Copenhagen-based photographer Emil Rønn Andersen works precisely on the sharp edges of these questions, providing open stimulating answers that I’m happy to share with an audience of non-Danish speakers (not so much English material about him can be found on the web).
How did you start working with photography?
I have been experimenting with the camera since I was sixteen years old, playing around with analog photography earlier on and later working as an apprentice for a commercial photographer. I did that for four years, and then started studying at Malmö Art Academy, in Sweden.
When did you undertake your personal artistic research?
I attended the Art Academy in Malmö for my BA and afterwards obtained my MFA from the Royal Danish Academy of Fine Arts, The School of Time-based Media under the guidance of Gerard Byrne.
For me, working in the commercial field has been an education in the craft. I have acquired an understanding of production within this domain of photography, that I still apply to my own projects today on different levels.
As a young person working with commercial photography, I was full of naive expectations; I remember for example being frustrated with the lack of language to describe what we did and why. A big part of the decision making derives from a clouded pool of norm-driven behavior which is rarely articulated or reflected upon. This frustration ultimately made me apply to art school in hope of discovering a more developed vocabulary in relation to the image.

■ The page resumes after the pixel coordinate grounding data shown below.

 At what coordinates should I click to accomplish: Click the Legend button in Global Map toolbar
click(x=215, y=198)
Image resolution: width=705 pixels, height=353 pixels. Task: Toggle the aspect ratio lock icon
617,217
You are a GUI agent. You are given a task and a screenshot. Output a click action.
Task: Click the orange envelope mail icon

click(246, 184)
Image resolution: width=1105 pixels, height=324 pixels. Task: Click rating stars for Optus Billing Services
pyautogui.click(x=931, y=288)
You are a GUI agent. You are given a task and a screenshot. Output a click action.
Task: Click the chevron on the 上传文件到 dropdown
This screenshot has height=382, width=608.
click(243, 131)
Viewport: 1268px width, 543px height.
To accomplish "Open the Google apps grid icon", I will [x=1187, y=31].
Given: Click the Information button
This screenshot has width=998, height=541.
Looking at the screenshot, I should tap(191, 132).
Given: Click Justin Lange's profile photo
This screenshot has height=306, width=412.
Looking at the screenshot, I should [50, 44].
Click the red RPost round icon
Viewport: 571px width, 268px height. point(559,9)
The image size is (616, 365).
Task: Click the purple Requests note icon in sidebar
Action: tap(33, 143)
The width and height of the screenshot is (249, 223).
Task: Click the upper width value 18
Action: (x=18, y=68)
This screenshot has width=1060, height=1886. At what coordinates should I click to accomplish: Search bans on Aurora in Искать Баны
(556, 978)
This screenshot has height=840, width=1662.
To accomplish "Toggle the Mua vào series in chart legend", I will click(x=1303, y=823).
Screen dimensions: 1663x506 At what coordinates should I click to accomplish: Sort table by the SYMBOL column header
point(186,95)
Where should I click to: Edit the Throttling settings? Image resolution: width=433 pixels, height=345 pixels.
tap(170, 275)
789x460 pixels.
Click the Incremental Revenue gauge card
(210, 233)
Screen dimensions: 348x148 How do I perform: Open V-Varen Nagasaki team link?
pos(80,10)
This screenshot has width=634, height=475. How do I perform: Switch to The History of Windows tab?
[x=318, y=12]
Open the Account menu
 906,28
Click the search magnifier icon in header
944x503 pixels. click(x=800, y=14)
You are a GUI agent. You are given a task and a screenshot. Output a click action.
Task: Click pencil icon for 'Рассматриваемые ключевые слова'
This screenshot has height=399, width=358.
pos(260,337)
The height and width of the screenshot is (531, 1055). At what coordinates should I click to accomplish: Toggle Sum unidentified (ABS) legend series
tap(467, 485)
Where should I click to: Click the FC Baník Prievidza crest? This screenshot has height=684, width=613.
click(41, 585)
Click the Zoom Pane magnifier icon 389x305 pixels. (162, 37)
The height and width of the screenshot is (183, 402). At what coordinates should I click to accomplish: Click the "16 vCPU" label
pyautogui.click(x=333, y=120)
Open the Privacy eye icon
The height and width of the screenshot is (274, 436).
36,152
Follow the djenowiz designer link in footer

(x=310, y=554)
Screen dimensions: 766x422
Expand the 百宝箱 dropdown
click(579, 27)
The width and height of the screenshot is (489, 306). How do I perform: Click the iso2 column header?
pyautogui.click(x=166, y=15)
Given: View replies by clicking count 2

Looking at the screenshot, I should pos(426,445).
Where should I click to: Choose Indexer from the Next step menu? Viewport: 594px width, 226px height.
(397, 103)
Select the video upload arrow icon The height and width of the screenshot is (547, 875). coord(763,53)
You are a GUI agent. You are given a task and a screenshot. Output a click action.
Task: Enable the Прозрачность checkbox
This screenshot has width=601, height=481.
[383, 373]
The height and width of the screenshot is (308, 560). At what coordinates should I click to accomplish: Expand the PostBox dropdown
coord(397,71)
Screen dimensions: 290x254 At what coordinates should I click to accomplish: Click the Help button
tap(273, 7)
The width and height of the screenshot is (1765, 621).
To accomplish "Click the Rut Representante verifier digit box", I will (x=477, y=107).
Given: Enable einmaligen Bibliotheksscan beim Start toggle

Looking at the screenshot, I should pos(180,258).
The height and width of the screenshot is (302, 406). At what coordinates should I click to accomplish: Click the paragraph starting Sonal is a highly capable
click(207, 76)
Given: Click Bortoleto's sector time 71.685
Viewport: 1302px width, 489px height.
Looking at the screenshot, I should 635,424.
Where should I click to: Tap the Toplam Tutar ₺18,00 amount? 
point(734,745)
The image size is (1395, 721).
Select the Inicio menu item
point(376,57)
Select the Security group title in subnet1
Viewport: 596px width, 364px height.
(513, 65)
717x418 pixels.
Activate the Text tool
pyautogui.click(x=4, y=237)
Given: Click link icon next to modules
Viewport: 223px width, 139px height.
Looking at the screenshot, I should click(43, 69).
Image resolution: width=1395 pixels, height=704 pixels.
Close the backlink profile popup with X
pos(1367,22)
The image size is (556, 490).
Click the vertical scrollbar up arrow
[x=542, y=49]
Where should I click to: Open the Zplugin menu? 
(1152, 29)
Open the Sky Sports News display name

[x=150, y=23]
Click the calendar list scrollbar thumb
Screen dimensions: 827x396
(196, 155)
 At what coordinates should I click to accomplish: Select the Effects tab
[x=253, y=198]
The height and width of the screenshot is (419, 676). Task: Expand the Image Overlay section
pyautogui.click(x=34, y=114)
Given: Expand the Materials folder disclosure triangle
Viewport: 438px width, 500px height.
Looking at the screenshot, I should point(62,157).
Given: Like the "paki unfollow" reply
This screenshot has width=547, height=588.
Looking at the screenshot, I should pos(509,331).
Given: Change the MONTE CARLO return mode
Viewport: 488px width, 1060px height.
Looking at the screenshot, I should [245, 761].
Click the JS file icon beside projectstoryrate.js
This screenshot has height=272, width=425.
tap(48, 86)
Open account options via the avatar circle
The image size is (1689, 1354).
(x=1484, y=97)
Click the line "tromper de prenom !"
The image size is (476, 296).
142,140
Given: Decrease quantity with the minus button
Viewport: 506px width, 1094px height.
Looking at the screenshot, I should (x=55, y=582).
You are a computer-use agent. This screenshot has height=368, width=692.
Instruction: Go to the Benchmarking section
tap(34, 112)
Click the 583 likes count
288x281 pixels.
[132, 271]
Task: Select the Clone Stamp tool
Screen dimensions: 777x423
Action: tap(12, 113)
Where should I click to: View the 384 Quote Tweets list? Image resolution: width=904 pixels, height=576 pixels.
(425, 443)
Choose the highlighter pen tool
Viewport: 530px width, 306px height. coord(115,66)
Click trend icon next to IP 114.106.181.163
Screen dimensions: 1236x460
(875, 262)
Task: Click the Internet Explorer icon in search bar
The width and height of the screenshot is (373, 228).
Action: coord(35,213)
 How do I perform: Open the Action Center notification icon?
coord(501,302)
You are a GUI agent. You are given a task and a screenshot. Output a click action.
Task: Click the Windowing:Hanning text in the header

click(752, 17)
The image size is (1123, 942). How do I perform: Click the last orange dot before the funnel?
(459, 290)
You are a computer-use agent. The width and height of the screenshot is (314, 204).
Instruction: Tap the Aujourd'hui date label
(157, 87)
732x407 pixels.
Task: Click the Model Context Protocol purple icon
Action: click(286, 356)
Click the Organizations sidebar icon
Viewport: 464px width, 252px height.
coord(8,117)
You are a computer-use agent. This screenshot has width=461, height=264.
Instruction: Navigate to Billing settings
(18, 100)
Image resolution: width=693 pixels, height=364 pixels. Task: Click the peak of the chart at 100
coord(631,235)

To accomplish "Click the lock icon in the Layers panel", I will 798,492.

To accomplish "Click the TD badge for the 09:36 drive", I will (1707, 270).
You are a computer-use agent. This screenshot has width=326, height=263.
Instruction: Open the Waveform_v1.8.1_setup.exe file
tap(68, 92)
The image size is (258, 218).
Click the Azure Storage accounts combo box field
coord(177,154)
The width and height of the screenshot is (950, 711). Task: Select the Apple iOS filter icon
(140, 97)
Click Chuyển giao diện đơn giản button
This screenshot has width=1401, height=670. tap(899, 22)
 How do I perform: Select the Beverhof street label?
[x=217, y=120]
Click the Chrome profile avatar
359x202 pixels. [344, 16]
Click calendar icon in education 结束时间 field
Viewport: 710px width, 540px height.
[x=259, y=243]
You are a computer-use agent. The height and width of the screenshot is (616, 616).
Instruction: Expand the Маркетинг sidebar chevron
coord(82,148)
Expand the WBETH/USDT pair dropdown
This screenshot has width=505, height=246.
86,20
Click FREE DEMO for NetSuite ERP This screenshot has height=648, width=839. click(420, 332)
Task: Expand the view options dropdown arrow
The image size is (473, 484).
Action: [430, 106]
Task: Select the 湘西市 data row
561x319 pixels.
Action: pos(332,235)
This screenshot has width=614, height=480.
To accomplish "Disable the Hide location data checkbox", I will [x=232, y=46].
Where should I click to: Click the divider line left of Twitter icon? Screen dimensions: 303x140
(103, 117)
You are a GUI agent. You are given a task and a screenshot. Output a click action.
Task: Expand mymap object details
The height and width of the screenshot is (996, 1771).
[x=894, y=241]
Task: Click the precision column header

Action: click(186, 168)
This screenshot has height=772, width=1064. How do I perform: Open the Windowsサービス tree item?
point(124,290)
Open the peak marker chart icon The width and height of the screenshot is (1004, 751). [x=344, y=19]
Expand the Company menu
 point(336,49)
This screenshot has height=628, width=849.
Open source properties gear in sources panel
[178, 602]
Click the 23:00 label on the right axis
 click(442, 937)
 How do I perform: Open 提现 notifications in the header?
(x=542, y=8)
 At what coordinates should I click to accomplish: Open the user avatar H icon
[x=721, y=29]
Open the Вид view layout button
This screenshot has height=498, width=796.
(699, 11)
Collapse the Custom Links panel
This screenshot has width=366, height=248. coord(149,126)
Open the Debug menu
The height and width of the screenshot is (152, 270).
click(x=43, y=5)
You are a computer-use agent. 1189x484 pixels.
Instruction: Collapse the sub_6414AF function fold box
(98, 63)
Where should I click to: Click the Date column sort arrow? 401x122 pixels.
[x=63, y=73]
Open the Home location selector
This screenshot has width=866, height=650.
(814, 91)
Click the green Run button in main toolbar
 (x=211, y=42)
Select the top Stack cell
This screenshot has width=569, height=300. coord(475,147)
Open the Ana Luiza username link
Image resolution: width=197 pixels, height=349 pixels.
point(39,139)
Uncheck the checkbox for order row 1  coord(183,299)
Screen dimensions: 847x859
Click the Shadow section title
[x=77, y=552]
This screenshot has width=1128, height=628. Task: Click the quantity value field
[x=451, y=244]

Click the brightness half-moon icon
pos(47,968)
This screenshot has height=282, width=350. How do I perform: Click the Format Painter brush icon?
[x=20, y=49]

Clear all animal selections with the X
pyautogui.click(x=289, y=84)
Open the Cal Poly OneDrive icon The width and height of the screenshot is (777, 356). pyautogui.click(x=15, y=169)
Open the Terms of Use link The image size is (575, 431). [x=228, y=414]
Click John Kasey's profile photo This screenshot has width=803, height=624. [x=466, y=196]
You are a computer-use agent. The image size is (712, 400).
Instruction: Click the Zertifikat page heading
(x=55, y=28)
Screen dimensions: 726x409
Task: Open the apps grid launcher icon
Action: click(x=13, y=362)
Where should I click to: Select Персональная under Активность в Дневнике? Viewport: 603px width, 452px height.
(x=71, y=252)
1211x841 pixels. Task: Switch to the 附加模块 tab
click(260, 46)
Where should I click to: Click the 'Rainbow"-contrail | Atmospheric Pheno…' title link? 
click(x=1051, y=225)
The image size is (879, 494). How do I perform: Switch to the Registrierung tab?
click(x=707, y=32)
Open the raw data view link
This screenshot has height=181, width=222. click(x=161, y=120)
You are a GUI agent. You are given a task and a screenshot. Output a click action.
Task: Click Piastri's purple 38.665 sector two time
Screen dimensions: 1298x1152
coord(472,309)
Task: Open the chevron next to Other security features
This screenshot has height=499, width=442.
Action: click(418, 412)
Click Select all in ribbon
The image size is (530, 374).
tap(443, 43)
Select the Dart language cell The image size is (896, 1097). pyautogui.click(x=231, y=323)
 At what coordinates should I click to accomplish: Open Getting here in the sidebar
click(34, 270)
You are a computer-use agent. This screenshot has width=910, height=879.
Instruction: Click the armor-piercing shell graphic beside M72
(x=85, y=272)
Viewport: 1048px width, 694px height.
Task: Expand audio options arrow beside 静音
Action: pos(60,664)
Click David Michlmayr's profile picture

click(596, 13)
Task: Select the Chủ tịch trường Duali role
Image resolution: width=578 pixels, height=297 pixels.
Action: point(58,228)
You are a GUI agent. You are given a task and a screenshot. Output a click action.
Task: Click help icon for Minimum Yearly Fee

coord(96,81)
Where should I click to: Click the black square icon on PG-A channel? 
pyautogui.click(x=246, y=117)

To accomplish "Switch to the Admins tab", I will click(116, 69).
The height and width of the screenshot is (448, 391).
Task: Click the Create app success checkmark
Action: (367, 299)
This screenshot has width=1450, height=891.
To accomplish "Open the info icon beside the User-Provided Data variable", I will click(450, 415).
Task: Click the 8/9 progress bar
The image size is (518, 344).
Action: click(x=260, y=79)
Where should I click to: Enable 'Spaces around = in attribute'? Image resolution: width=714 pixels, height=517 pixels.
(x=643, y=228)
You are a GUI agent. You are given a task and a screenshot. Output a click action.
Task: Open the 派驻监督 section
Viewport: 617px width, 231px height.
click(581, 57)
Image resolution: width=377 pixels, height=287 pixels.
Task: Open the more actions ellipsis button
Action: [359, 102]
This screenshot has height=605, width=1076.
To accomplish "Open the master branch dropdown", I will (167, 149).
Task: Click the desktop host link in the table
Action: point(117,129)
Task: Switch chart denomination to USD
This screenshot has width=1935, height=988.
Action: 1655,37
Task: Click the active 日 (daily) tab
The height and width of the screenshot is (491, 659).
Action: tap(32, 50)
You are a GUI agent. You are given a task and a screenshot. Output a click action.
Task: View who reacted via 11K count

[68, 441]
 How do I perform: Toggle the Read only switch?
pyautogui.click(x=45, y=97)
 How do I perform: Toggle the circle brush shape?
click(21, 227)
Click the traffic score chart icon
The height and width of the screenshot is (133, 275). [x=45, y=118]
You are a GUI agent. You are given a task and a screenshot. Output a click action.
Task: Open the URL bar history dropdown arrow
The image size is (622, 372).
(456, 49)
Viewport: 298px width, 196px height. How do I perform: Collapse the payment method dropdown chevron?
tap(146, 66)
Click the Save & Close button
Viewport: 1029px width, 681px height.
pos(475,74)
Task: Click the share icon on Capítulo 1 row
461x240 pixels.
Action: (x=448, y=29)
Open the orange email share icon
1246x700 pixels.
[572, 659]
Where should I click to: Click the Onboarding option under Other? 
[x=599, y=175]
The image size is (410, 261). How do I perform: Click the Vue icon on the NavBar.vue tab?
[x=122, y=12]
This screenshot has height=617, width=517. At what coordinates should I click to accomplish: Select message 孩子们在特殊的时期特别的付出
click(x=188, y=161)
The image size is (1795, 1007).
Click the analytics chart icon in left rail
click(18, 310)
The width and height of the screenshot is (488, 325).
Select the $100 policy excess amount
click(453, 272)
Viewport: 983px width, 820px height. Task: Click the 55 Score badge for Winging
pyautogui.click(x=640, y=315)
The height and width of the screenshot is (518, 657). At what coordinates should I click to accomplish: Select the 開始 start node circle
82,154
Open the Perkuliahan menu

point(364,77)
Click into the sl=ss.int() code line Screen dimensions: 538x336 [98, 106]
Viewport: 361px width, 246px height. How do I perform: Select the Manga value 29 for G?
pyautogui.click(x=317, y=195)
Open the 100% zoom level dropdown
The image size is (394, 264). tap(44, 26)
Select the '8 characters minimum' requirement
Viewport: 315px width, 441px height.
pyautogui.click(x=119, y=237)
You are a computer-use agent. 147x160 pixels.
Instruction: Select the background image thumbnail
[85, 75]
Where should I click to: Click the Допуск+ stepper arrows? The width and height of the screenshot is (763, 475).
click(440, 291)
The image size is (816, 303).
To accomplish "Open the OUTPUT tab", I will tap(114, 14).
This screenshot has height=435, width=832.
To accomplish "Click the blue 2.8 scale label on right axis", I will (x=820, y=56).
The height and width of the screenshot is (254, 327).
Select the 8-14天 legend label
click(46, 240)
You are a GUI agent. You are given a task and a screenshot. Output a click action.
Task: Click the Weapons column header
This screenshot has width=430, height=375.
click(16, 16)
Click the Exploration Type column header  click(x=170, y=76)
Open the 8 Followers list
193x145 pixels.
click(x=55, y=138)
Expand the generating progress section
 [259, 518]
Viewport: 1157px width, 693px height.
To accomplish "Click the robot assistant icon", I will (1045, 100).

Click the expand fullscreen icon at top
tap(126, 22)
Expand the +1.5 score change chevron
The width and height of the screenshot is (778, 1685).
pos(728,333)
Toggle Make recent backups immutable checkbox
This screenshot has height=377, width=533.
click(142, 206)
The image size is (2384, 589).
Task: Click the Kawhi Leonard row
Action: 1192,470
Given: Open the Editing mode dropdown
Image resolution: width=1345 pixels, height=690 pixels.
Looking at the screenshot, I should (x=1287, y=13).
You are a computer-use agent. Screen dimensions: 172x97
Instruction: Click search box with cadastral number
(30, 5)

What do you look for in your artistic practice? Is there a major discourse that you carry on through different projects, or each project is different?
My recent work is essentially revolving around the same intention, which is, inventing and developing a specific technical arrangement – let’s call it a system – that fabricates images. I’m very interested in the possibilities and implications of automation, in my own studio and outside the studio. I hope my work is to some extent exemplifying nuances in a broader discussion of how we are rearranging our position in the world in relation to current and future technology.
I find it interesting how we have shifted from tool-orientated to system-orientated processes, where we manage systems instead of being in direct contact with a tool and a material. This change is not breaking news, but it is more evident than ever, and applied to new domains every day. Technology is not adapting to the world we live in, but rather adopting one of its own. I’m basically interested in what kind of world this might be.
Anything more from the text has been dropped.